The engine is now in the middle, there’s a dual-clutch automatic gearbox, the dampers are adaptive and to top it off, there’s also a right-hand drive version available for markets that do the same as us.
That would all sound pretty nice at the relatively accessible (for a dream car, remember) under £80,000 figure Chevrolet would be willing to pay for the car, even if the only show in town was the drama of the 475 horsepower naturally aspirated 6 .2-litre V8 .
But this time there is more. Much more. You’re much further forward in the chassis than ever before (maybe of course) and the engine is closer to the center of the car, and as sports car makers have known for decades, that gives a pure exotic car driving experience: really sharp turns, agile responses and, when they do it right, a tight and neutral chassis balance.

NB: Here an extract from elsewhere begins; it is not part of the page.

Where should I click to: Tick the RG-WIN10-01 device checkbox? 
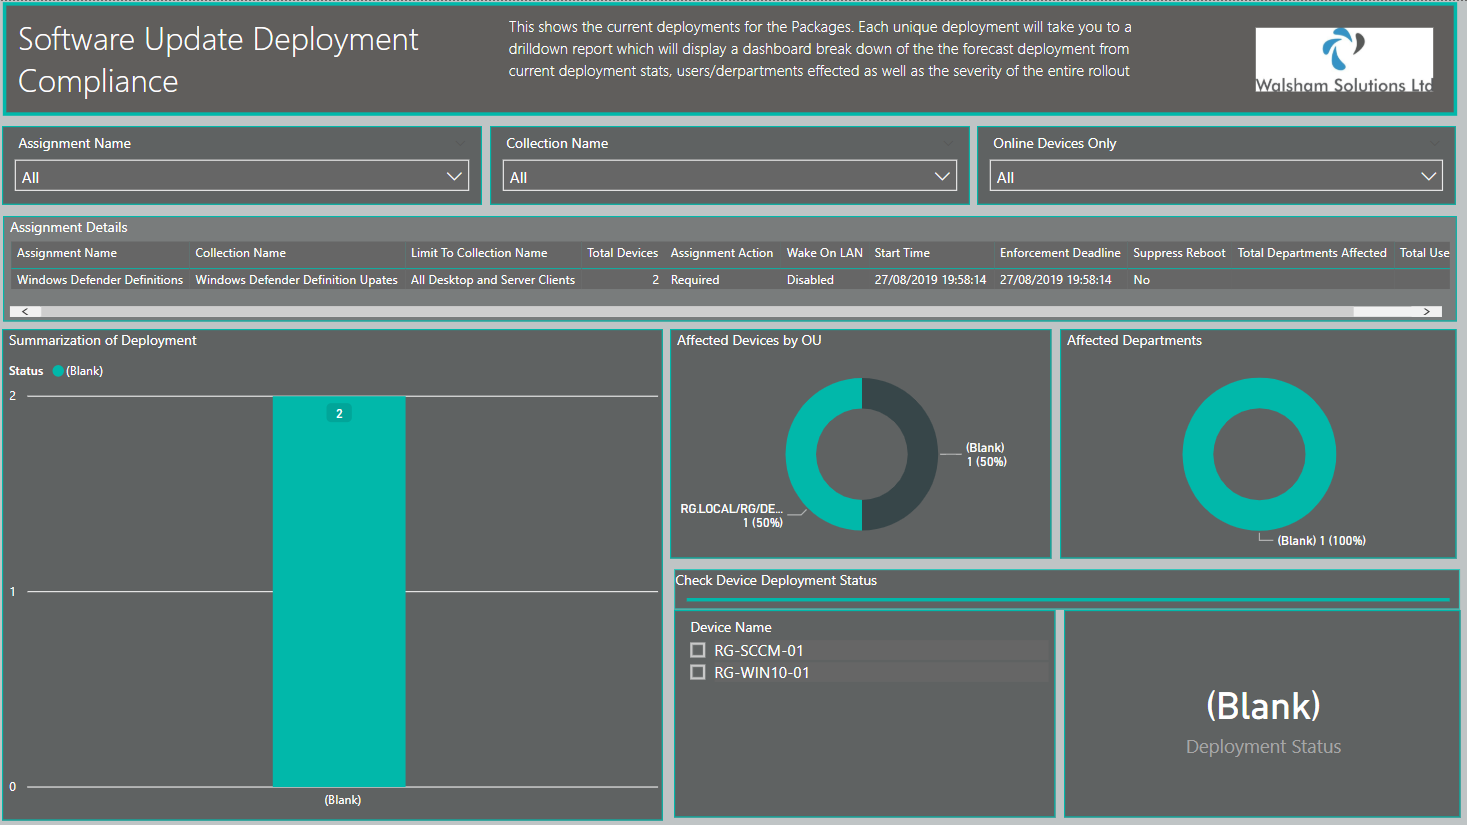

Chevrolet has really done this well. This Corvette turns like no other, and when it gets into its cornering stance it remains seriously adjustable and very usable while doing so.
In fact, it does this with one of the most charismatic motorcycles still in production. No other car in its area (unless you count front-engine muscle cars, which we don’t really do anymore, not for this car) has a naturally aspirated V8.
It has a nice response, with wide torque and, when it breathes at the top end, it is willing to power well above 6000rpm and make the right noises in the process. The roof also comes off so you can hear it.
The interiors of American-designed and produced sports cars are not always as good in European eyes, but here, with a convincing level of technology and solid levels of fit and finish, the Corvette even does it well.